Well, here we are again with a Star Trek planet where a machine of some kind controls everything. I’ve seen that a few times already. I’ll give the show this much: the way these computers control everything is always a little different. Granted, this is Star Trek, so Kirk will have a problem with that. But at the least, it’s always a different take on a common plot.
Though I do think this one may be the most batspit insane I’ve seen so far.
No, really, this one is a little bit messed up. Kirk and an away team beam down to a planet on orders from Starfleet to do the exploration thing. The team consists of Kirk, Spock, McCoy, Chekov, a female officer-of-the-week, and four redshirts. All four of the redshirts will be dead by the end of the epiosde. Scotty, meanwhile, is back on the Enterprise dealing with a different problem. Something is draining the ship of power, and it will crash within ten hours or so.
Oh, and the redshirts are all killed by stuff on the planet. Poison darts hit one from a plant. Precision lightning disintegrates another. One guy steps on an explosive rock. And the overall ineffective natives manage to kill the last one.
That said, Spock gets absolutely zero respect in this episode. He’s hit by more poison darts and grazed by a lightning bolt. The planet’s natives laugh at him for reasons he doesn’t understand. Kirk asks him to maybe explain sex to the woman officer, making him very uncomfortable. He loses the philosophical debate to McCoy, and even gets joshed a bit by KIrk over his resemblance to Satan. Really, Spock should have just stayed in bed for this episode.
As for the episode itself, much of it deals with a planet that different members of the crew compare to the Garden of Eden. Is it paradise? Considering how rocks explode if you step on them and plants shoot poison darts, I would think not. That doesn’t stop Scotty from requesting permission to come down after the first redshirt dies. Then again, Chekov keeps flirting with the woman officer, too. About the only person bothered by the deaths seems to be Kirk.

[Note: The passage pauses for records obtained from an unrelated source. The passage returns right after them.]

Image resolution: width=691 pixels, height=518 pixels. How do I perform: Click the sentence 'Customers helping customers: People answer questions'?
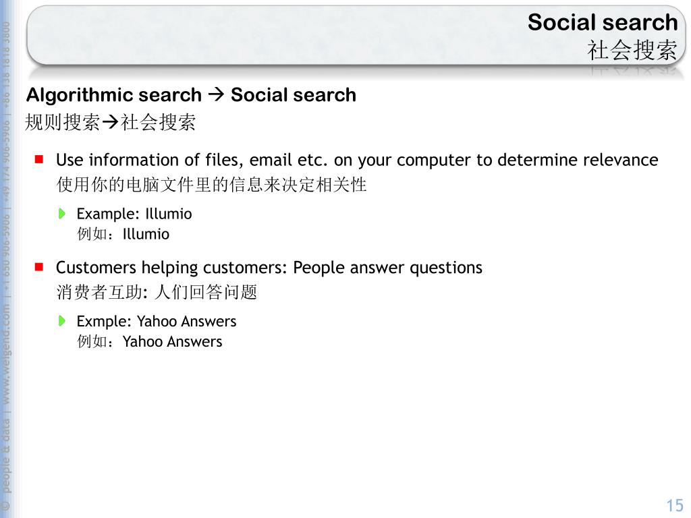coord(269,268)
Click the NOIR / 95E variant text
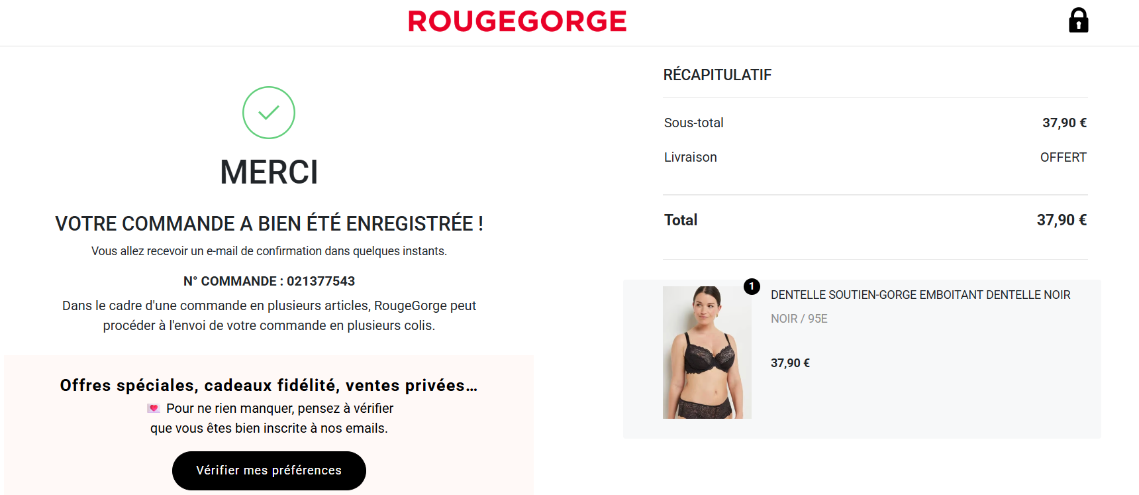1139x495 pixels. (x=799, y=319)
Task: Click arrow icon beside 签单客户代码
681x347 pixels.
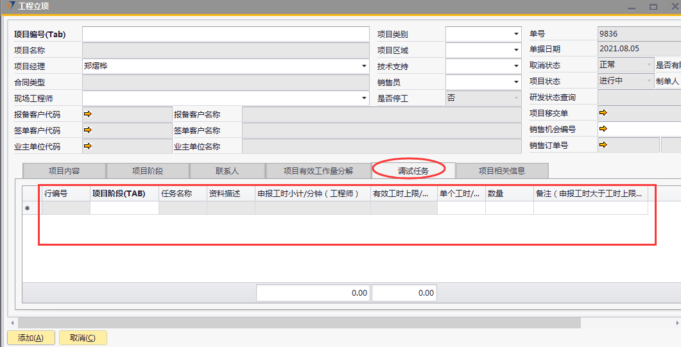Action: pos(88,130)
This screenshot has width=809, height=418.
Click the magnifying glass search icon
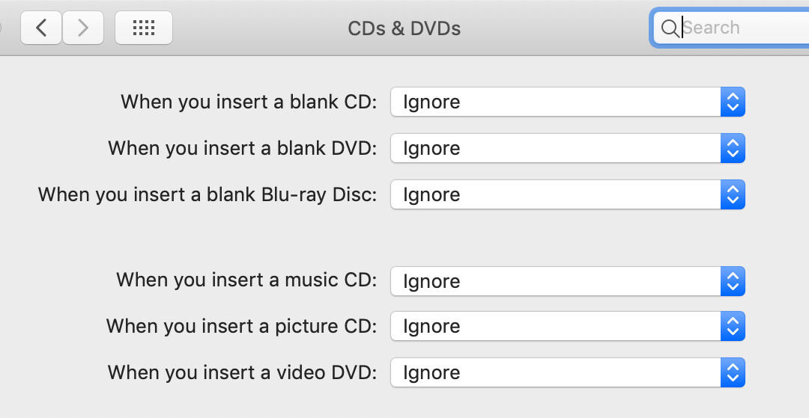pyautogui.click(x=669, y=28)

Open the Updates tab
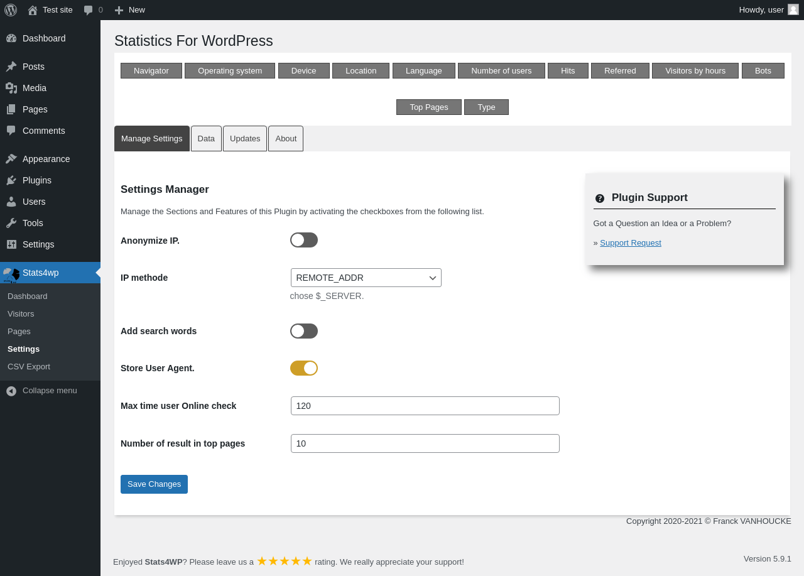click(245, 139)
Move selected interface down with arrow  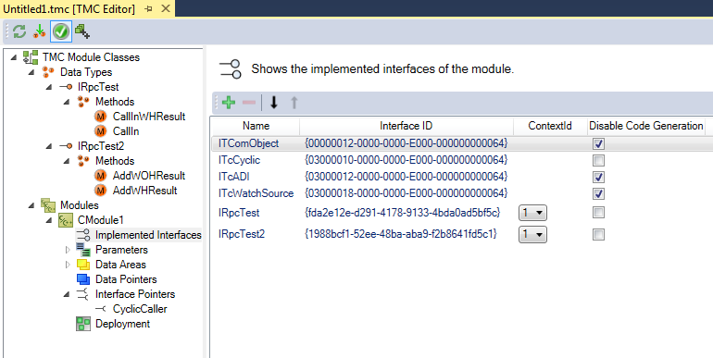click(x=274, y=103)
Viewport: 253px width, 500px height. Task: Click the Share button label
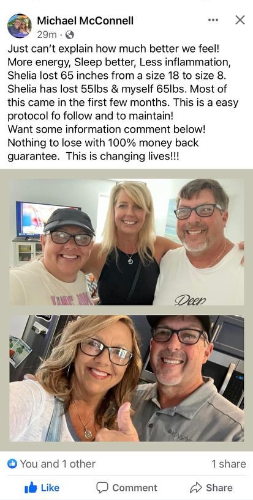coord(219,488)
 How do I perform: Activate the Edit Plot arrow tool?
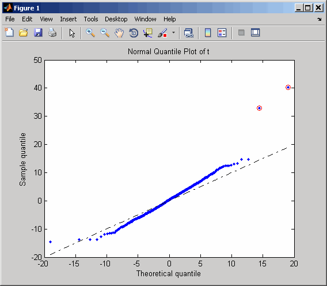pos(72,33)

I mean, there’s a weird moment when Kirk stops to mourn one of the redshirts because the man’s father is a family friend. The speech felt like filler, truth be told.
But here we have an episode where there seems to be no concerns over things like the Prime Directive and First Contact. The sarong-wearing natives do whatever the machine-god thing Vaal tells them to. That means no sex or reproduction. Granted, they may be more or less immortal. They feed it from time to time and don’t question orders to murder the crew. The only upside to the murder order is these guys suck at it. They only take out the last redshirt.

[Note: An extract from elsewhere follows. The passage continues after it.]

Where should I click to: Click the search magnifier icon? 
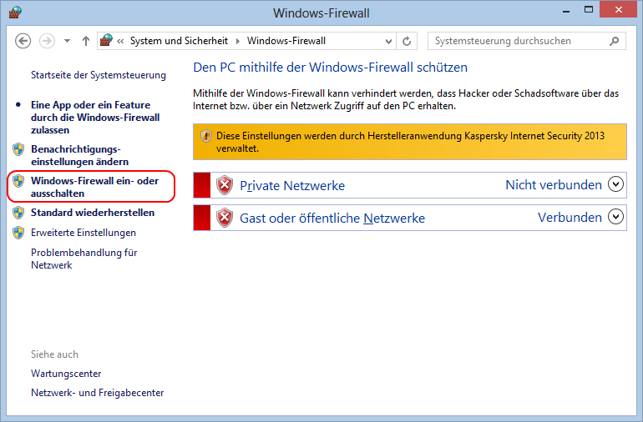[614, 41]
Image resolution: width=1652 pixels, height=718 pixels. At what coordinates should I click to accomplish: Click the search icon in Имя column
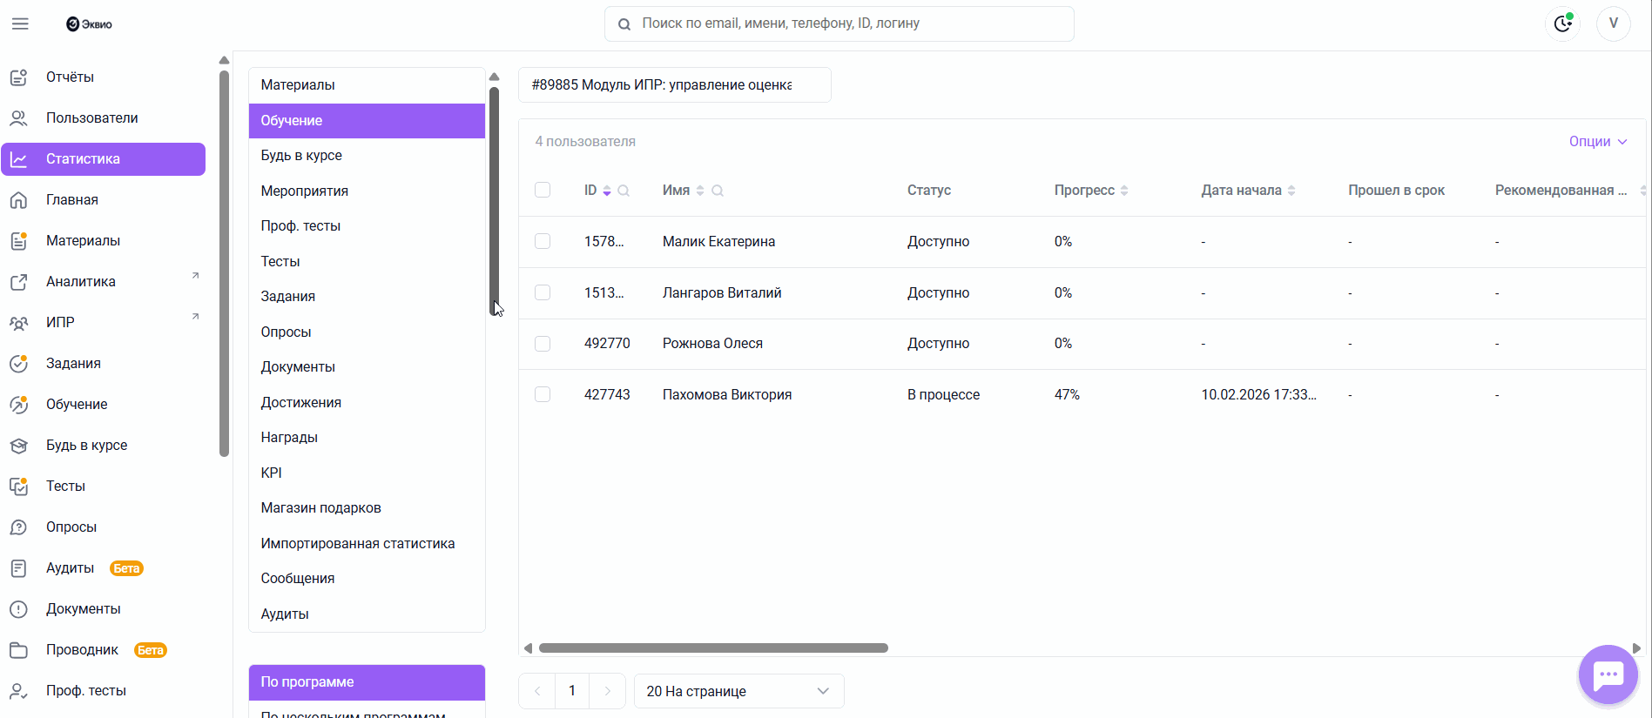click(x=718, y=191)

However, I do mean that on the Prime Directive and First Contact protocols. Spock takes the side of the Prime Directive. The locals are happy, so what right does the crew have to interfere? McCoy takes the side that there’s no growth and therefore no freedom. Kirk more or less does agrees with McCoy, but he also has to act before Vaal’s interference forces the Enterprise to crash and kill everyone on the ship. As such, Kirk actually tells the natives, few of whom seem all that upset, that they’re going to like freedom, love, and (implied) sex.
But here’s the thing: I am inclined to think Spock may be right this time. And not just because he’s my favorite character. If the Enterprise was not in danger, how much does the crew have a right to decide whether or not a people are free? I think Star Trek does a good job generally of giving the characters a reason to interfere. Usually the ship or at least some of the regular characters are in some kind of danger. Maybe they were brainwashed or they’re expected to commit suicide. But still, future Trek series will be a lot more careful with interference on native cultures.
And I know there’s a good episode in another future series that deals precisely with First Contact protocols. This series just has the crew walk into a village where the huts and the stock storm footage wouldn’t look out of place on Gilligan’s Island.
But then again, these people don’t understand much of anything. They’re like big children. If anything, the apple here allows people to grow up. Maybe, in this analogy, losing paradise is a good thing. That’s an angle on the Bible most people don’t take. Perhaps we need to ask two questions. The first would be whether or not we are better off without paradise. The second would be asking who has the right to make that decision for us.